Computers taught to lip-read many languages

Wednesday, 23 September, 2009

Scientists have created lip-reading computers that can distinguish between different languages. Computers that can read lips are already in development but, according to Brian Bell of London Press Service, this is the first time they have been ‘taught’ to recognise various languages.

The discovery in Britain could have practical uses for deaf people, for law enforcement agencies and in noisy environments.

Led by Stephen Cox and Jake Newman at the University of East Anglia’s School of Computing Sciences, the research was presented at a recent conference in Taiwan.

The technology was developed by statistical modelling of the lip motions made by a group of 23 bilingual and trilingual speakers.

The system was able to identify what language was being spoken by an individual speaker with very high accuracy and the languages included English, French, German, Arabic, Mandarin, Cantonese, Italian, Polish and Russian.

Professor Cox said: “This is an exciting advance in automatic lip-reading technology and the first scientific confirmation of something we already intuitively suspected, that when people speak different languages, they use different mouth shapes in different sequences.

“For example, we found frequent ‘lip-rounding’ among French speakers and more prominent tongue movements among Arabic speakers,” he added.

The research is part of a wider project on automatic lip-reading.
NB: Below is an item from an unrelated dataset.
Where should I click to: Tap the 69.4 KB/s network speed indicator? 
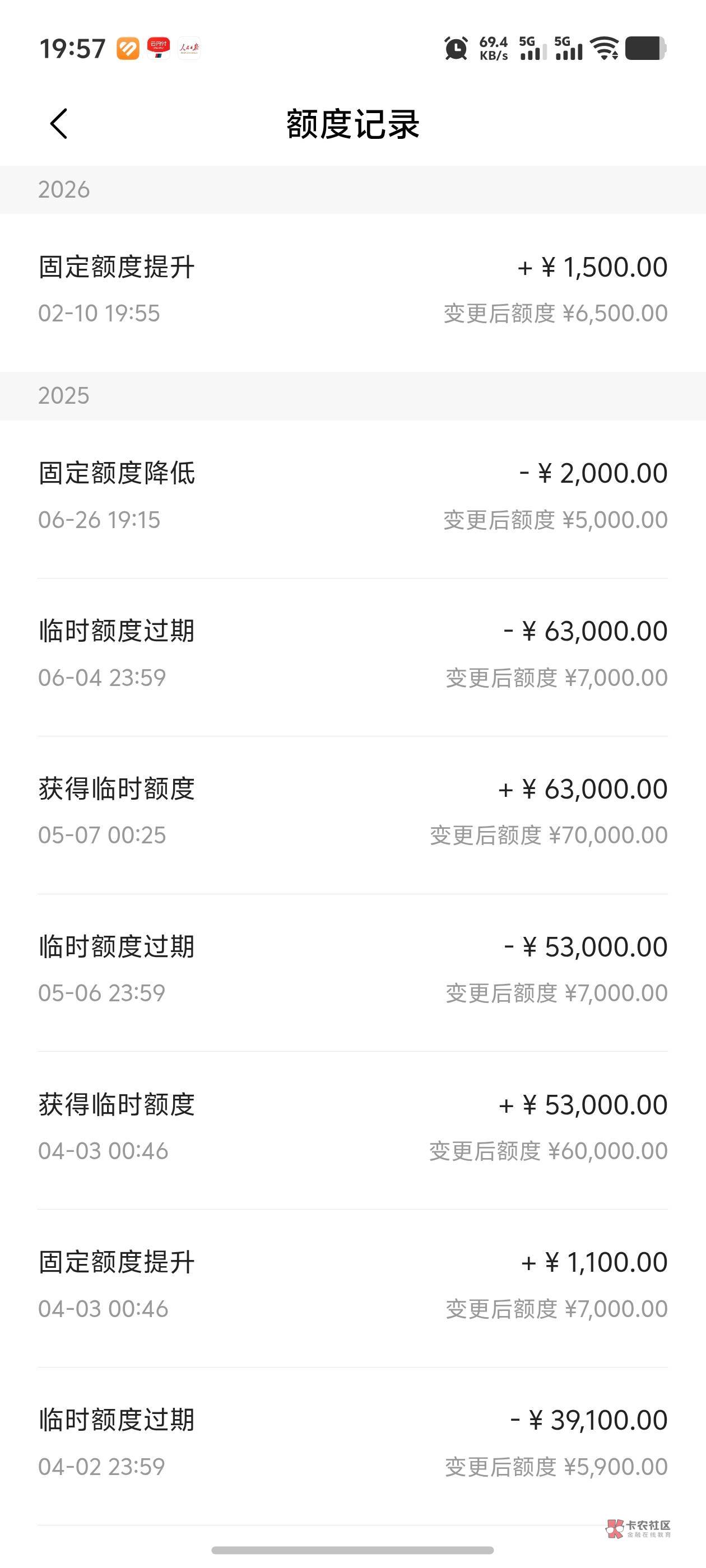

The next step will be to make the system more robust to an individual’s physiology and his or her way of speaking.

Cox is director of the Speech, Language and Virtual Humans Laboratory at the University of East Anglia in eastern England. There are several closely linked areas involving speech, language and music that are covered within the laboratory.

Automatic lip-reading presents a number of demanding scientific challenges. The current project addresses several key scientific questions including:

What is the relationship between facial gesture and perceived speech?
How is that relationship affected by the language of the speaker and the context of the discourse?
What is the effect of language, the pose of the speaker and the context of the discourse on the recognition accuracy?

The joint research project brings together expertise from the Centre for Vision Speech and Signal Processing at the University of Surrey, the School of Computing Sciences at the UEA, and the Home Office Scientific Development Branch.

The project will build on computer vision and speech recognition to investigate and evaluate automated lip-reading from video.

The goal is to develop tools and techniques to allow automatic, language independent lip-reading of subjects from video streams. The project will also seek to quantify both human ability and automatic ability.